◆ **Your goal**
Please copy every line below that contains the string "Microsoft".

◆ **Stored entries**
★ ★ ★ ★ ★ ★ ★

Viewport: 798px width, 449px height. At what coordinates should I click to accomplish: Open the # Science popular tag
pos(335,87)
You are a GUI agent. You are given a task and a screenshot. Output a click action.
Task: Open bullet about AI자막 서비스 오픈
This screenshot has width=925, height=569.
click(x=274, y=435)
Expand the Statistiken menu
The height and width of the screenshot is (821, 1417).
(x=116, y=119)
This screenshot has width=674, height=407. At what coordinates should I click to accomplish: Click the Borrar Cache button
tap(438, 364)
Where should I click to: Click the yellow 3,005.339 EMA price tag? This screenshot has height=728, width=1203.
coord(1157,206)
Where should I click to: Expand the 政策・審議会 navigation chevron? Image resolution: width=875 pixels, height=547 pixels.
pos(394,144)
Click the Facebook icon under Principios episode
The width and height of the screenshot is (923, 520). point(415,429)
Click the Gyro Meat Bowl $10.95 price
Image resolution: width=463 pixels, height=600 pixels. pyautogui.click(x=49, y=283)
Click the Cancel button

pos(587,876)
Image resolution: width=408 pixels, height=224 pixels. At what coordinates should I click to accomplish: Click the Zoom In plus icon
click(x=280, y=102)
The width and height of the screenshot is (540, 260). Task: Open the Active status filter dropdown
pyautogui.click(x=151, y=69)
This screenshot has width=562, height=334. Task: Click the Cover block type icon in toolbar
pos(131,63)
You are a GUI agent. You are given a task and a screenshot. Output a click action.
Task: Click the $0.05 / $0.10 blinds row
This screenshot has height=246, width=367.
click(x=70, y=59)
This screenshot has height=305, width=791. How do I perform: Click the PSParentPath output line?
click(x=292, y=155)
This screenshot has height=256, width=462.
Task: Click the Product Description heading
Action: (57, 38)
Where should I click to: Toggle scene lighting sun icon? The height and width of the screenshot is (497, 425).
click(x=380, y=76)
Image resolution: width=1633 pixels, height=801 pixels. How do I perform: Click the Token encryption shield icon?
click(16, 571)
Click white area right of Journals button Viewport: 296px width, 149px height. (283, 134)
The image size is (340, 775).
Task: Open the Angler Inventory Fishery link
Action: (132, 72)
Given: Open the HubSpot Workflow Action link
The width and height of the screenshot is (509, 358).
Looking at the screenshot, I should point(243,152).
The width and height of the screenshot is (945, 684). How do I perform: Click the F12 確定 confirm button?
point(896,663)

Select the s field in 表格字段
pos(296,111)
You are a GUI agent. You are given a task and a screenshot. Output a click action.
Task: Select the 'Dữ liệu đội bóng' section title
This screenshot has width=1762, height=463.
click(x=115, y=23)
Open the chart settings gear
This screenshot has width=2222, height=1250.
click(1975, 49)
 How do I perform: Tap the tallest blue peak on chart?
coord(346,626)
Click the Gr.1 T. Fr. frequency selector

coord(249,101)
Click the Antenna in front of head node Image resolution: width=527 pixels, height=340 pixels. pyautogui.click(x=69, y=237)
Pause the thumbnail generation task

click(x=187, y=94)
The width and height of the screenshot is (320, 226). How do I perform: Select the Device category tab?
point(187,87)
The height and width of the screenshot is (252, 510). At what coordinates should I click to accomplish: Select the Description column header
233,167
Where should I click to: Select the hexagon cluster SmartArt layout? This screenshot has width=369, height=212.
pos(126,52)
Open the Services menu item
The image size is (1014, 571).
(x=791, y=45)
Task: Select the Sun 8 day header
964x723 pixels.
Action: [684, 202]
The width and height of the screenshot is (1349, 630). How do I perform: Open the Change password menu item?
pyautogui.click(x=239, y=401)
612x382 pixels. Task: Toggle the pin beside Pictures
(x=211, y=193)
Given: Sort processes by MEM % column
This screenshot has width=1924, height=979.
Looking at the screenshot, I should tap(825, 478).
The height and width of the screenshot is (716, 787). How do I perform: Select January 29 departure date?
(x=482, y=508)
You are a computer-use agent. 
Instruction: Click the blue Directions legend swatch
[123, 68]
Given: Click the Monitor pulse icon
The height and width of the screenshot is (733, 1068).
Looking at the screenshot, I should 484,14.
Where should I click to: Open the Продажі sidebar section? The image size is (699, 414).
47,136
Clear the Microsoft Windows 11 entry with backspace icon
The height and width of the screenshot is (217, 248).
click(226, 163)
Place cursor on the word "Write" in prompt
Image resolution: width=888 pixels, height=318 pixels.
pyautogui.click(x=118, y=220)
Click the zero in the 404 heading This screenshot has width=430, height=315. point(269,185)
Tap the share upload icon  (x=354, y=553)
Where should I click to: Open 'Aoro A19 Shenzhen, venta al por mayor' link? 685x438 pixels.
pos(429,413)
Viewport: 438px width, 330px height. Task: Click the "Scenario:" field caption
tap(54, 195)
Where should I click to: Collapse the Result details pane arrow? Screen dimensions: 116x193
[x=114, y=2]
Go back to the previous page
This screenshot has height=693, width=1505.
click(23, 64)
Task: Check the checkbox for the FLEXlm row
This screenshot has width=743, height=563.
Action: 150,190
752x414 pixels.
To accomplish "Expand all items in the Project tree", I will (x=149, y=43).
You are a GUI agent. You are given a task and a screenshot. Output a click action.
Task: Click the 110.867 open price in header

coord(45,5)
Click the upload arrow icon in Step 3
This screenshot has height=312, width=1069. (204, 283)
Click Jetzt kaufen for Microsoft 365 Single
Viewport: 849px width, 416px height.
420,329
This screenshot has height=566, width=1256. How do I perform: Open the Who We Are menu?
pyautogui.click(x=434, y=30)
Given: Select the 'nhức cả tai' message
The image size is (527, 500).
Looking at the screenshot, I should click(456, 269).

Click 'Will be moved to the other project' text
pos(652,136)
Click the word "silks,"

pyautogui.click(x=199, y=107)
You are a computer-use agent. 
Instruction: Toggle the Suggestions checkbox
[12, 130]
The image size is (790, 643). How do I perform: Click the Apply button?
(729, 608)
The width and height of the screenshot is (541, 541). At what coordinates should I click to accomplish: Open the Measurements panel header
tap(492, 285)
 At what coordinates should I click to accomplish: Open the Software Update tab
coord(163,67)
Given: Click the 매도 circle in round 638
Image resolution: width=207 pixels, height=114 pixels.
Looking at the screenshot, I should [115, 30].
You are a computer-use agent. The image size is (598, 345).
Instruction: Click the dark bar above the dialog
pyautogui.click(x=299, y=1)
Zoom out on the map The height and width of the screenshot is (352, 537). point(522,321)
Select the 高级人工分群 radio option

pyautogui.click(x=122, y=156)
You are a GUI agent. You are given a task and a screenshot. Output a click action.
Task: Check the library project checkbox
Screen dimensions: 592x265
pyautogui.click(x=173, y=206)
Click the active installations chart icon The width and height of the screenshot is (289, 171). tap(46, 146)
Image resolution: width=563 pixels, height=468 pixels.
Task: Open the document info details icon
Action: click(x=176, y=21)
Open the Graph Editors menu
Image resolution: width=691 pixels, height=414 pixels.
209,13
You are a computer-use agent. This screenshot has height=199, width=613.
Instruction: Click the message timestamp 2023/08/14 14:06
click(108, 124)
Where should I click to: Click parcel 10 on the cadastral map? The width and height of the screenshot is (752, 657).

★ ★ ★ ★ ★ ★ ★

◆ **Response for this exercise**
Clear the Microsoft Windows 11 entry with backspace icon
Click Jetzt kaufen for Microsoft 365 Single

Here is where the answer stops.